• **Input for this task**:

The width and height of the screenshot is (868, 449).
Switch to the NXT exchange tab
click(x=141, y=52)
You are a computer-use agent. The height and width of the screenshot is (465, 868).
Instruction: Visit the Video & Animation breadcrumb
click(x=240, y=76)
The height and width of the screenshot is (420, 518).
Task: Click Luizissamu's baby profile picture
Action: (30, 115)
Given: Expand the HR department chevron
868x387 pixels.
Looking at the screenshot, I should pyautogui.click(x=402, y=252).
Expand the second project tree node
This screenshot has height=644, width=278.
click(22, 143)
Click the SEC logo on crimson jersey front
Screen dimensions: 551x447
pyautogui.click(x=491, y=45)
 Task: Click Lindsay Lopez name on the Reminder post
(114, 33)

• **Problem to solve**: The required output is the lines from the one holding "Task: Click Lindsay" through the last line of the entries above, copied exactly.

• **Task solution**:
 Task: Click Lindsay Lopez name on the Reminder post
(114, 33)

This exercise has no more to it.